Task item » From the records beneath, determine how many lines contain "will" and report only that figure.

** Data to process follows **

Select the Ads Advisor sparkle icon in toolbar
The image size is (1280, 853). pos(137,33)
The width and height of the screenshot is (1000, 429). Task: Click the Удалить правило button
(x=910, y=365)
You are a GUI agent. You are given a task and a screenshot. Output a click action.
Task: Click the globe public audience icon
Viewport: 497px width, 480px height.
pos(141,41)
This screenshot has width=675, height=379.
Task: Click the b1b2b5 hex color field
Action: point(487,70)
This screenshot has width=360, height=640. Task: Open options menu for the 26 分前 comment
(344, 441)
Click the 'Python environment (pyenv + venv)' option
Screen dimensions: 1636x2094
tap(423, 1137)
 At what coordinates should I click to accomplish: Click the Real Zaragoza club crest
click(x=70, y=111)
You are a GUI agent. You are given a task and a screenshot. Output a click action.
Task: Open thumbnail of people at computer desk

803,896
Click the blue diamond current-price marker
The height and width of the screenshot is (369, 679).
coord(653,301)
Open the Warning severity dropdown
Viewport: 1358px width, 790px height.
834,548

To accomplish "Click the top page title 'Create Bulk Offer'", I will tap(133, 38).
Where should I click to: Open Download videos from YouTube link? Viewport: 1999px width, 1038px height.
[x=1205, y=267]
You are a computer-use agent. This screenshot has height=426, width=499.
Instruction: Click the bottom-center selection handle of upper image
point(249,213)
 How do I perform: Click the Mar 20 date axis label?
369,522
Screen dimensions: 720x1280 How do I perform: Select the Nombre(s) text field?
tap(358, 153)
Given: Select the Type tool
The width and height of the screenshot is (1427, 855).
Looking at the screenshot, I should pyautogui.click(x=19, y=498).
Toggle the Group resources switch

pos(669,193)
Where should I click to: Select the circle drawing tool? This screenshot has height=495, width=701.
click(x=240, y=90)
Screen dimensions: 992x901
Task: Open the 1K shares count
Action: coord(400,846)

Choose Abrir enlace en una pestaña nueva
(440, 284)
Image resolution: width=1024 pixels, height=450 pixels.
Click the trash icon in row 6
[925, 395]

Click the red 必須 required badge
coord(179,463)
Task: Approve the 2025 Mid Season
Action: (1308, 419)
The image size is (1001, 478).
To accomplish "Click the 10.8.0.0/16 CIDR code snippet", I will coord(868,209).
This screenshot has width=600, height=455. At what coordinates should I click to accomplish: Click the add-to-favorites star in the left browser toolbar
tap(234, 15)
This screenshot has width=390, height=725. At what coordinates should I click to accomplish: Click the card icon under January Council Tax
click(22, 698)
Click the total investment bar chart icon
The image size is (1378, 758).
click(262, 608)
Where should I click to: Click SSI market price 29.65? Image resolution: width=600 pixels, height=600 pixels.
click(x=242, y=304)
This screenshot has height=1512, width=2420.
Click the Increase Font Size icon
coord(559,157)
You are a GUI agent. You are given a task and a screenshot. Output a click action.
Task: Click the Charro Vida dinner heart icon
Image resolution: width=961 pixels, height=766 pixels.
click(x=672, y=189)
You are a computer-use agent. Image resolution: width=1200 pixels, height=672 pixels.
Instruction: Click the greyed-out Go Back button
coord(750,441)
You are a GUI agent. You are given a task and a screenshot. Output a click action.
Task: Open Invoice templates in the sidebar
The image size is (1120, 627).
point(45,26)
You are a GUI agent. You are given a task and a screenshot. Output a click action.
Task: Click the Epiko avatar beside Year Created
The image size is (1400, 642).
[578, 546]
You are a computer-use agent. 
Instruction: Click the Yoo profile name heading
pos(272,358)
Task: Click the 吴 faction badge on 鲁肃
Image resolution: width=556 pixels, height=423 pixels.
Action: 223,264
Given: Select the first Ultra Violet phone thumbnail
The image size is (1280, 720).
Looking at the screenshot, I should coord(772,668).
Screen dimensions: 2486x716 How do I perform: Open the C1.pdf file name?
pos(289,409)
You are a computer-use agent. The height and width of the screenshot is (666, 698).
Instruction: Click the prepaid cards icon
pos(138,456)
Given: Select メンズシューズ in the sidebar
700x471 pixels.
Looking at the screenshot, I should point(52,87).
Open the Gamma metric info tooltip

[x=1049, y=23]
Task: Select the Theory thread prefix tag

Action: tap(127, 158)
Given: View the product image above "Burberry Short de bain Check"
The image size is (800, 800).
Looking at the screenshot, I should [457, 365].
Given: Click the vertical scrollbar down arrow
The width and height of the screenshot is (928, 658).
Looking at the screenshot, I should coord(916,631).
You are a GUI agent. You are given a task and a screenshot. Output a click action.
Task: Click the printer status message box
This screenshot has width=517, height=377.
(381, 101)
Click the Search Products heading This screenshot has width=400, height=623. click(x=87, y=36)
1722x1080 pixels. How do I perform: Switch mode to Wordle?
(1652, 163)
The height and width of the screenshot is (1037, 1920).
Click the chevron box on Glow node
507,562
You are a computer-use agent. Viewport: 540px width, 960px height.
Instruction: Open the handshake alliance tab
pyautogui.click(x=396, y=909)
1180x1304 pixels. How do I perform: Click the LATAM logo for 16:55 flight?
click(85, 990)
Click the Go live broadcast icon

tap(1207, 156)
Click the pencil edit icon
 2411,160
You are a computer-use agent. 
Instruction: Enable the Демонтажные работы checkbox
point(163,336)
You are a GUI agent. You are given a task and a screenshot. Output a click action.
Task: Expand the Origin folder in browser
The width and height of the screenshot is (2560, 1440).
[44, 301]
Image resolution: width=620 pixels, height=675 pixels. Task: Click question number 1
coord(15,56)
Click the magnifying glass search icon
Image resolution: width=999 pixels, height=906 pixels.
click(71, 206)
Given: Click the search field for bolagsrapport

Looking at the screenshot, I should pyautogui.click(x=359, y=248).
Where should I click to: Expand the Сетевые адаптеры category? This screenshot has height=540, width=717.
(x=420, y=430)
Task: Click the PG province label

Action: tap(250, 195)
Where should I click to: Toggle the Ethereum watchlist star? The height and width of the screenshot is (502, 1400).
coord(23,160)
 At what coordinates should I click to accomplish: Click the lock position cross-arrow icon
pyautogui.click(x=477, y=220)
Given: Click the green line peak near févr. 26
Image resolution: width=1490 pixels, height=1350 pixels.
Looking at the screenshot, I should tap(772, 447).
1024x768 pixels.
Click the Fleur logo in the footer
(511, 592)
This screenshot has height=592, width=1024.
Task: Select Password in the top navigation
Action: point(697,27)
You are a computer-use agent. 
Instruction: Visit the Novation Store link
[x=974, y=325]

** End of Data to process **

Solved problem » 2